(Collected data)
---

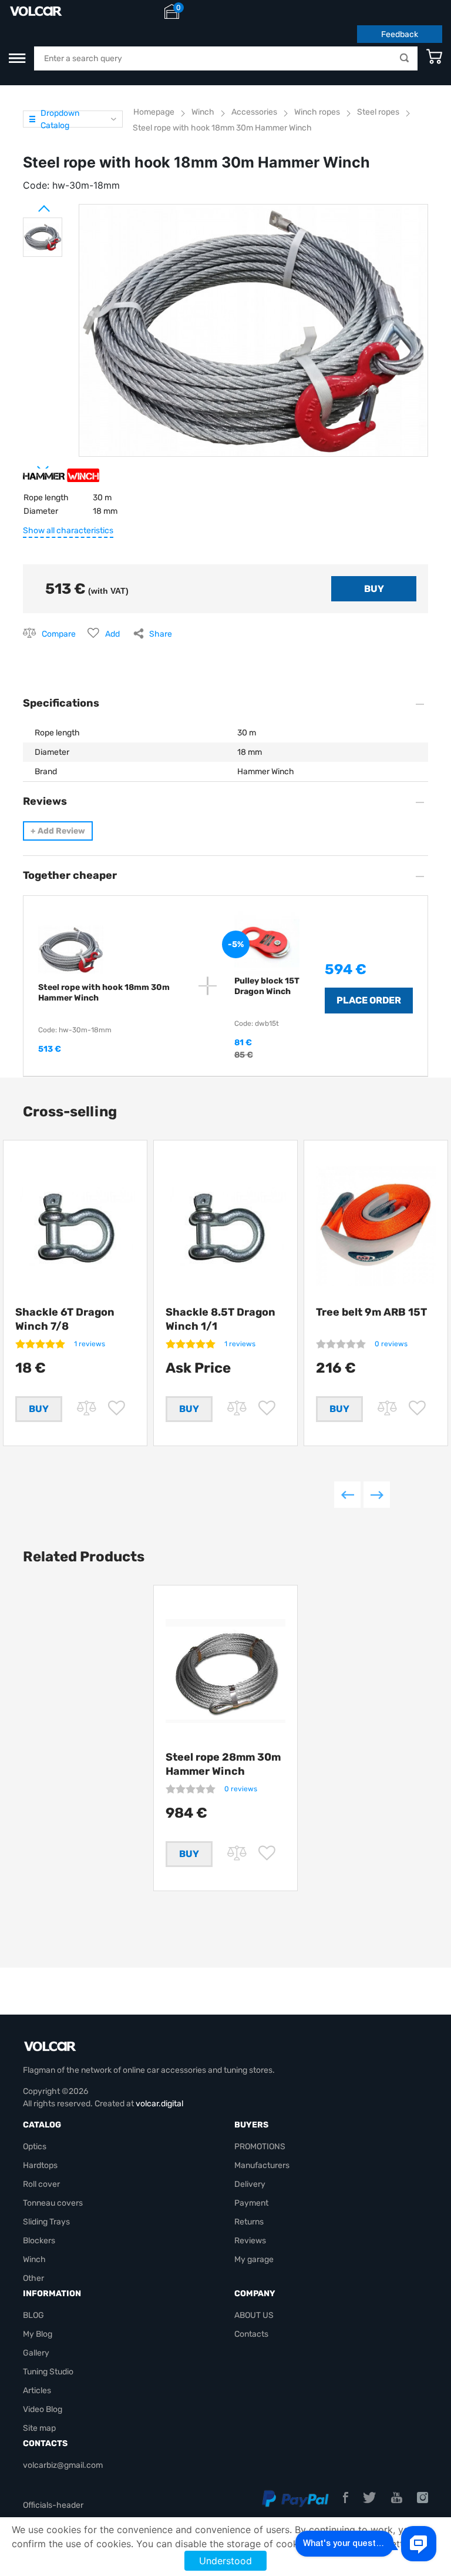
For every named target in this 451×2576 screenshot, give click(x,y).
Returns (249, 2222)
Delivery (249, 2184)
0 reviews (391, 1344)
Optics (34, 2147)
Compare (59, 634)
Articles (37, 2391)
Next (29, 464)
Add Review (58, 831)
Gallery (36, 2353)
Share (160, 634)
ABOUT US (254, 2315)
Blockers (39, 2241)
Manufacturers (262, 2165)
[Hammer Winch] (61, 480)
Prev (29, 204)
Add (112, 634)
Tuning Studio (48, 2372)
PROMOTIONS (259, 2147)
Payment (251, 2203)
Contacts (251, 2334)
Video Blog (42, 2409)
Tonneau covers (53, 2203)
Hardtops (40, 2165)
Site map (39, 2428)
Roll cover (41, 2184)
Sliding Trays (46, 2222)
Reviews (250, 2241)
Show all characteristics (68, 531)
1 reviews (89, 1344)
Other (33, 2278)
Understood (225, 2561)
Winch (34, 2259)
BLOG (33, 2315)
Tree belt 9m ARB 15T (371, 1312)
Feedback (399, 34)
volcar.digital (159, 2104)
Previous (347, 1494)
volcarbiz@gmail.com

---

### Requirement
What you give back must be exactly the lines from the opening line of the entries through the line holding "Payment (251, 2203)", with no pictures.

### Solved exercise
For every named target in this 451×2576 screenshot, give click(x,y).
Returns (249, 2222)
Delivery (249, 2184)
0 reviews (391, 1344)
Optics (34, 2147)
Compare (59, 634)
Articles (37, 2391)
Next (29, 464)
Add Review (58, 831)
Gallery (36, 2353)
Share (160, 634)
ABOUT US (254, 2315)
Blockers (39, 2241)
Manufacturers (262, 2165)
[Hammer Winch] (61, 480)
Prev (29, 204)
Add (112, 634)
Tuning Studio (48, 2372)
PROMOTIONS (259, 2147)
Payment (251, 2203)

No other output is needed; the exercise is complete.